Collected data:
* * *
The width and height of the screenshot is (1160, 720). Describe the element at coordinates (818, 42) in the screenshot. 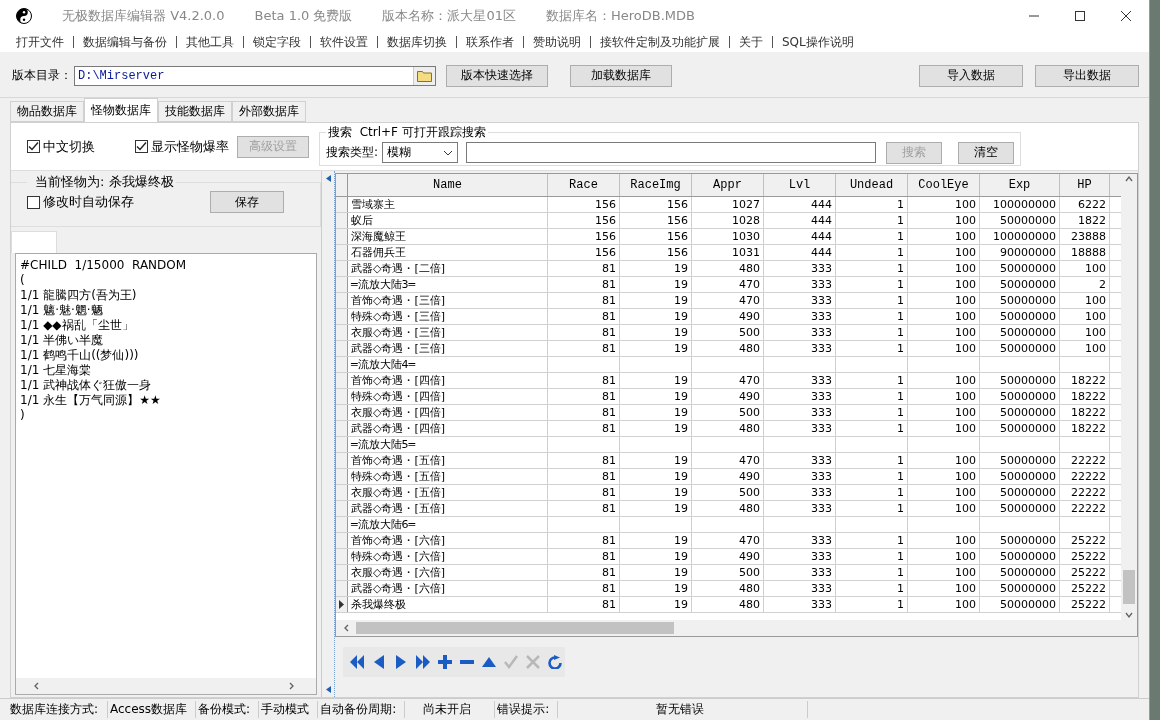

I see `menu-item: SQL操作说明` at that location.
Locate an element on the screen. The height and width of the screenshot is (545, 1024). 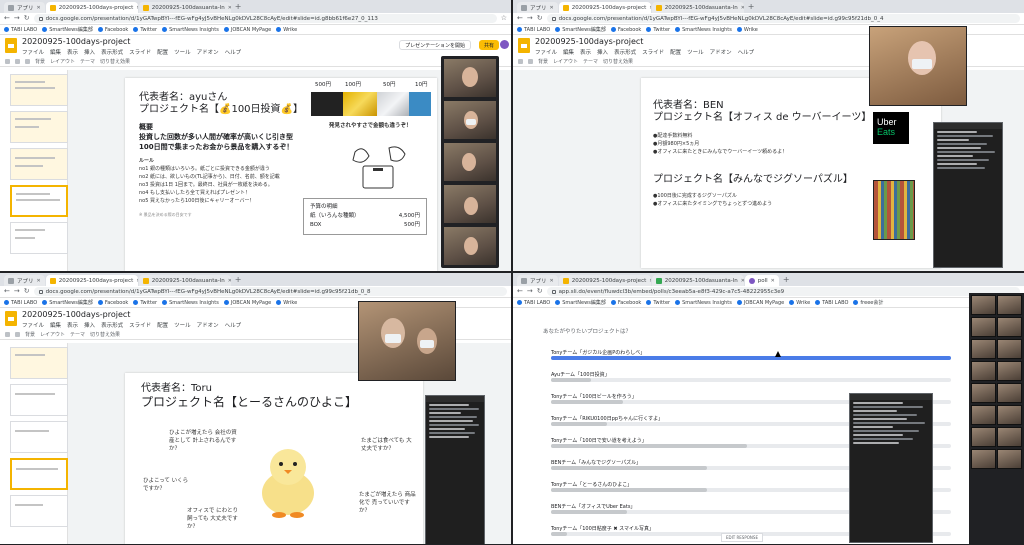
toolbar-layout: レイアウト is located at coordinates (62, 62).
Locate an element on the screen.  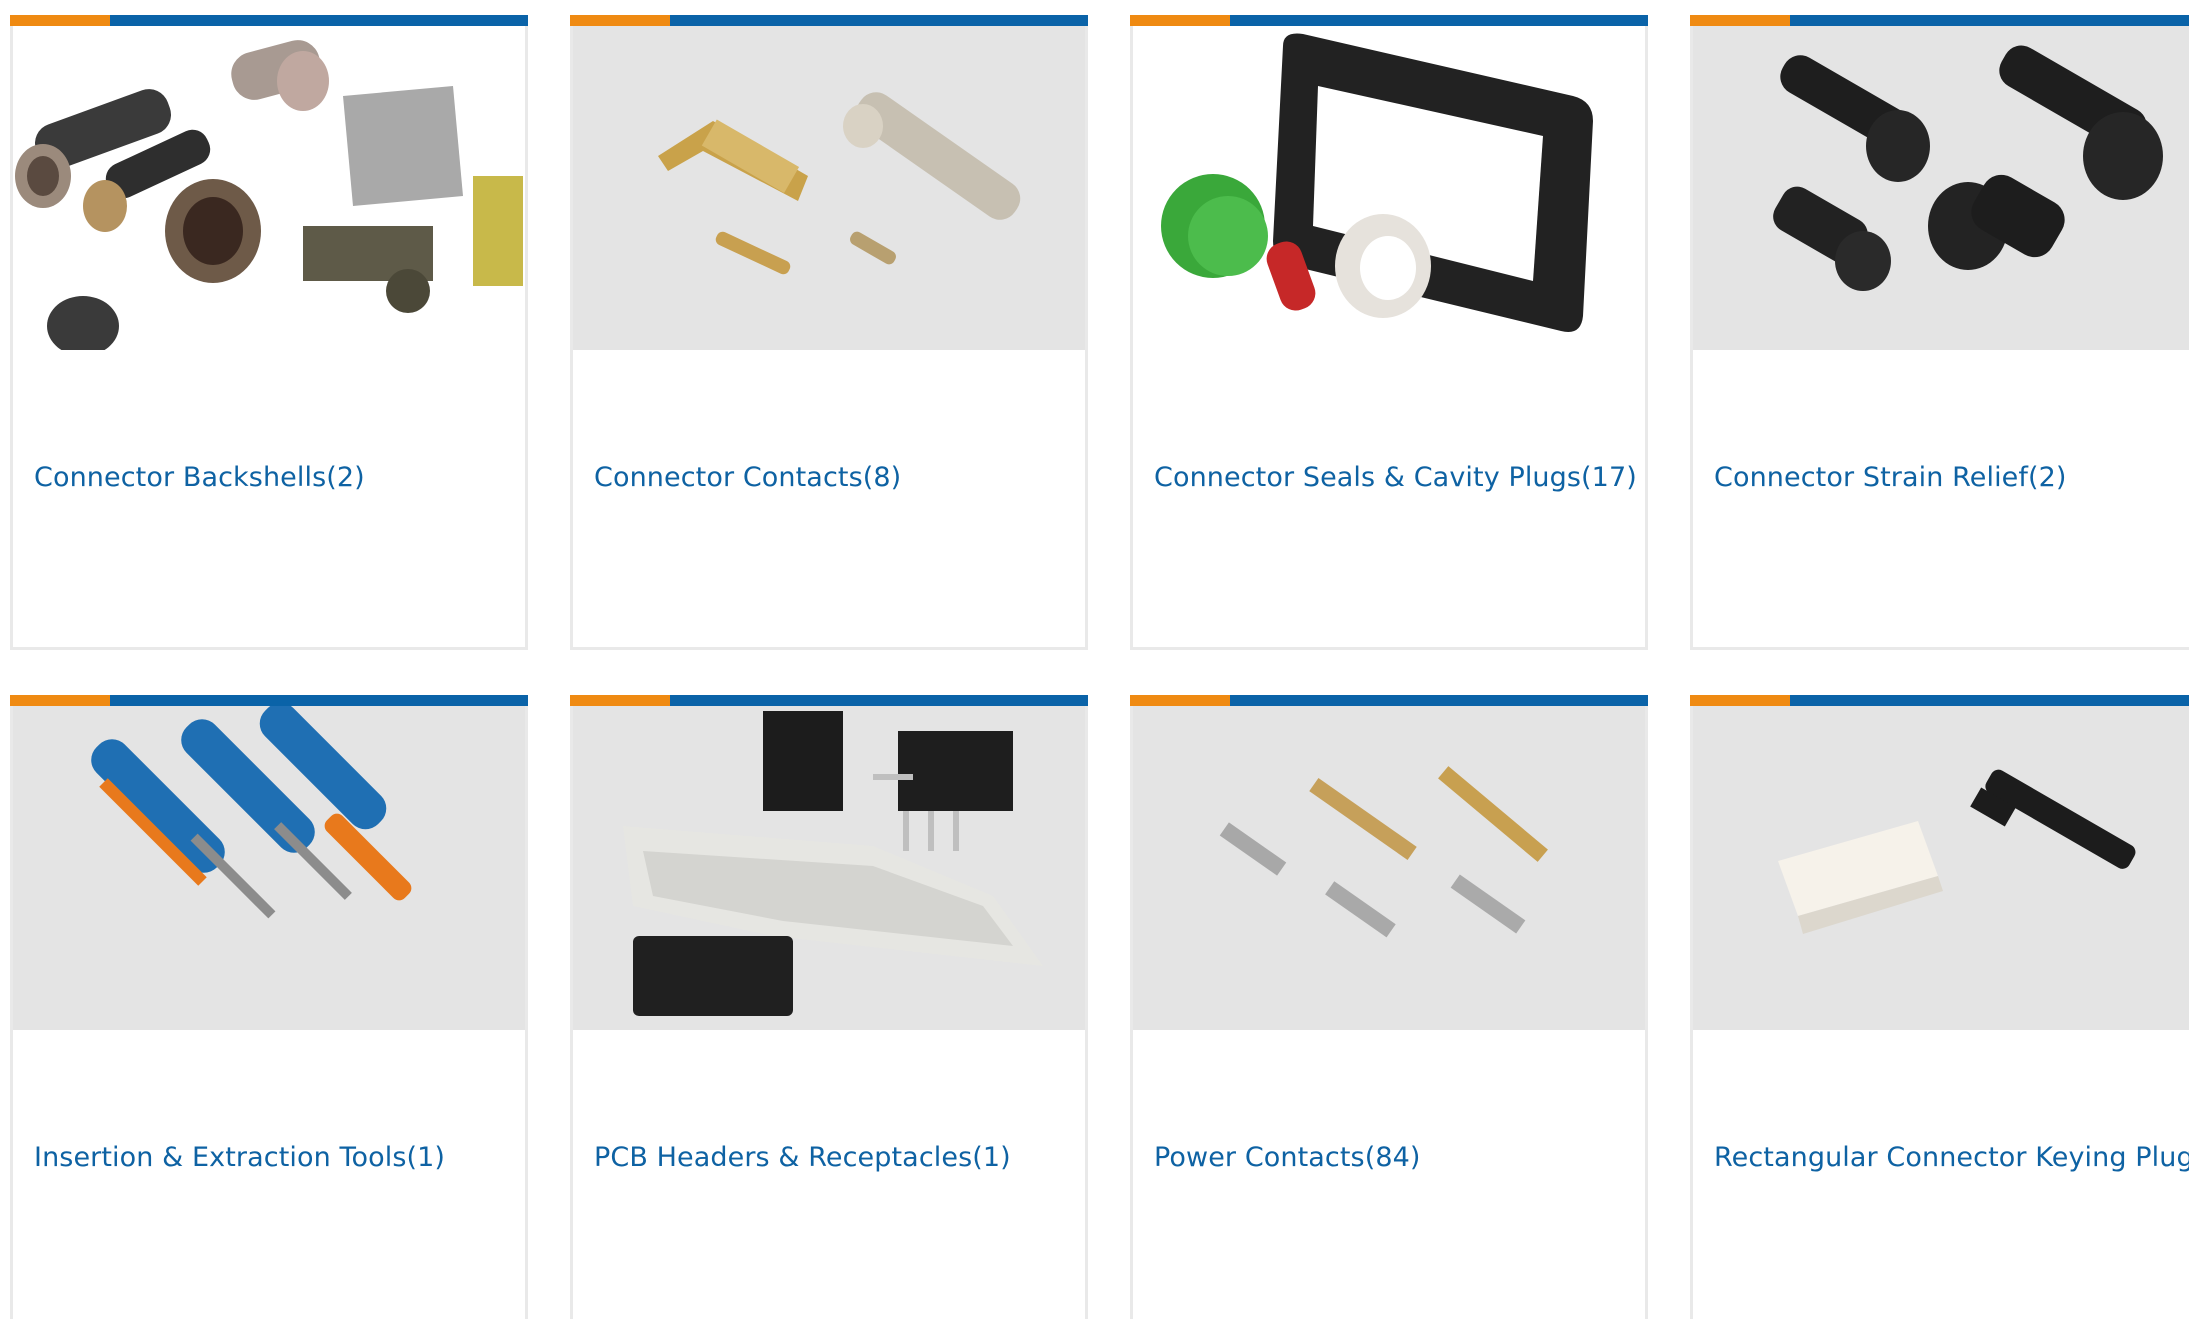
category-card-connector-strain-relief: Connector Strain Relief(2) is located at coordinates (1940, 332).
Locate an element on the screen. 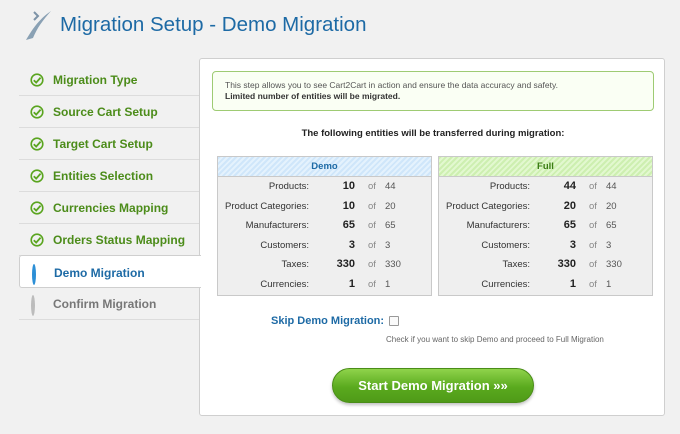  step-demo-migration: Demo Migration is located at coordinates (110, 272).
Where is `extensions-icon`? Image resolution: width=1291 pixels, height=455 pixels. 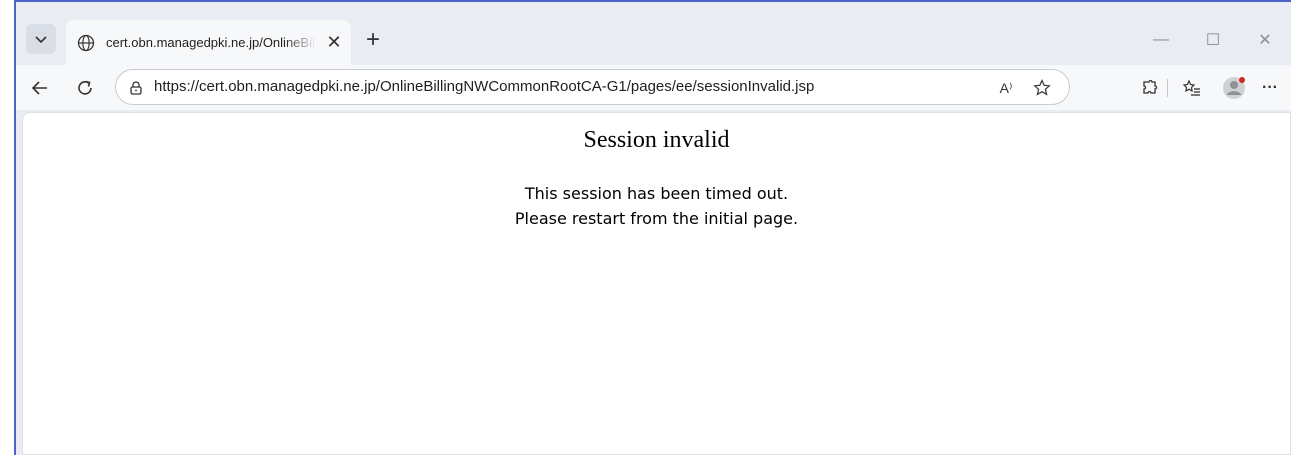
extensions-icon is located at coordinates (1150, 86).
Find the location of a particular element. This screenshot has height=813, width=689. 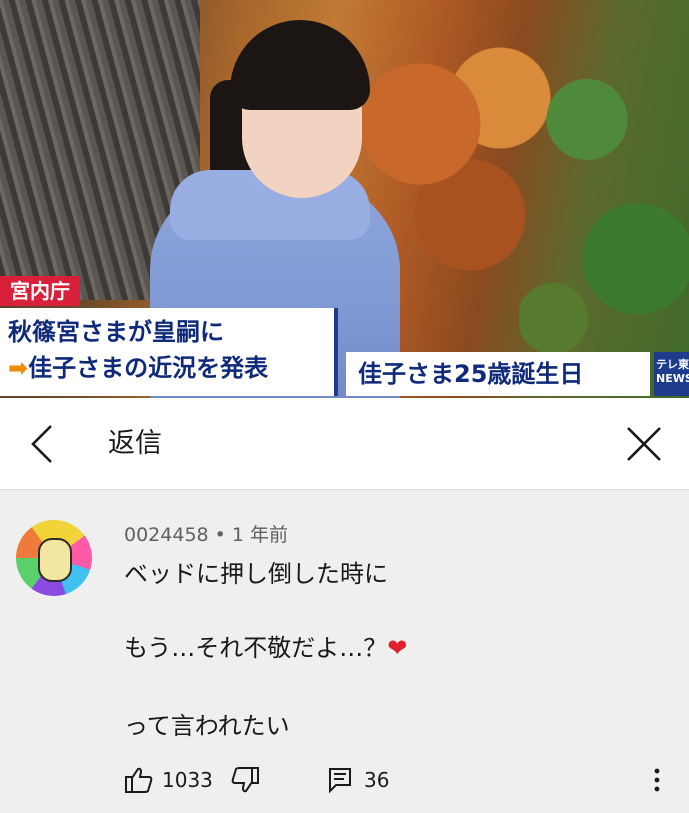

like-button is located at coordinates (139, 780).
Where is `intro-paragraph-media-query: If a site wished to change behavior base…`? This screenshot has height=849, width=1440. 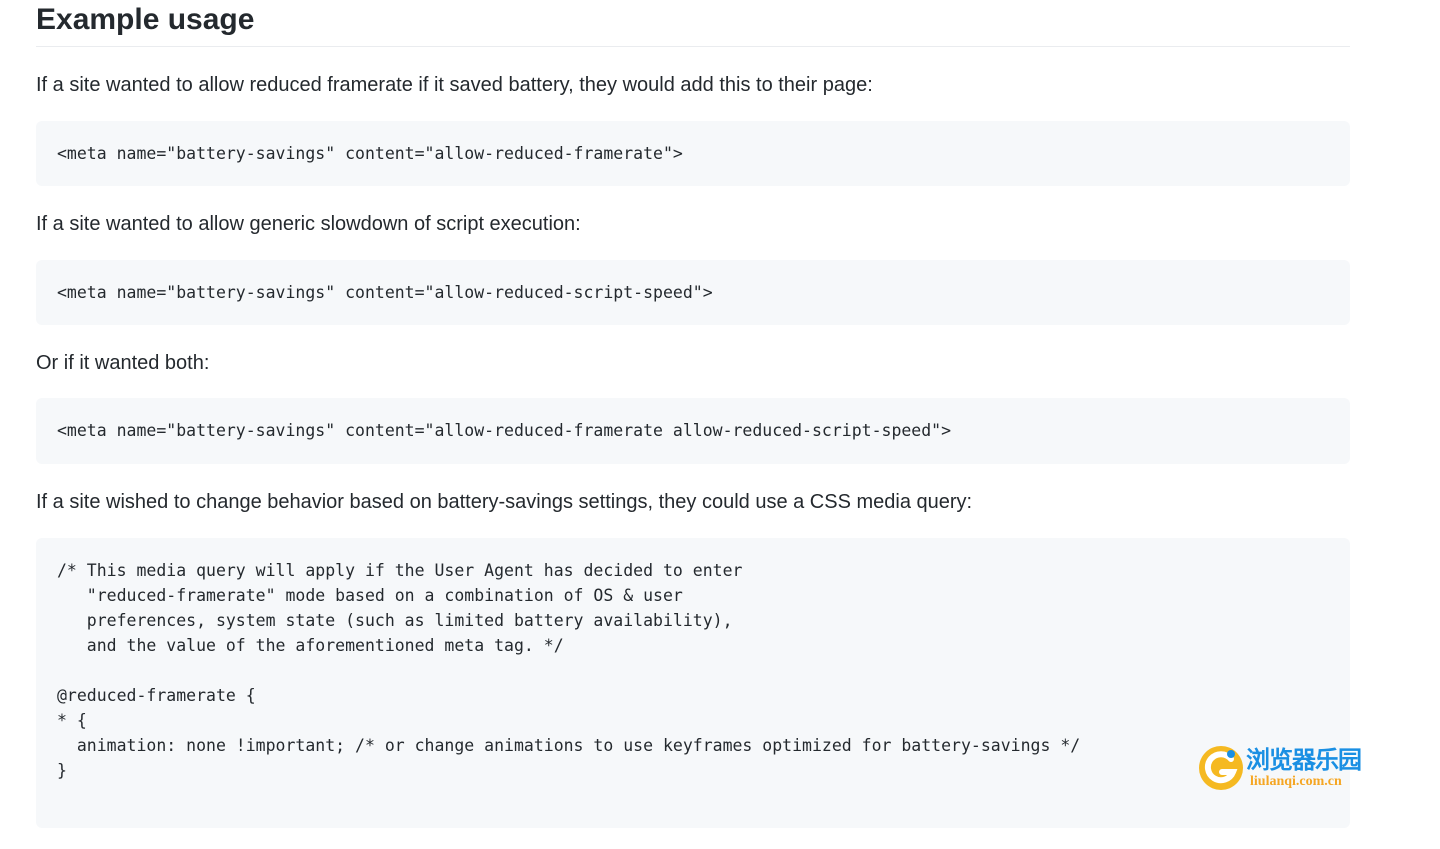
* * *
ACTIVITY:
Copy the lines from the start of the collected data through the line containing "toolbar-layout: レイアウト is", swapping "screenshot" for "screen capture" and changing nothing else. Leave the pictures out of your answer.

OUTPUT OF THE EXERCISE:
The width and height of the screen capture is (1160, 720). Describe the element at coordinates (818, 42) in the screen capture. 

I see `menu-item: SQL操作说明` at that location.
Locate an element on the screen. The height and width of the screen capture is (545, 1024). 
toolbar-layout: レイアウト is located at coordinates (62, 62).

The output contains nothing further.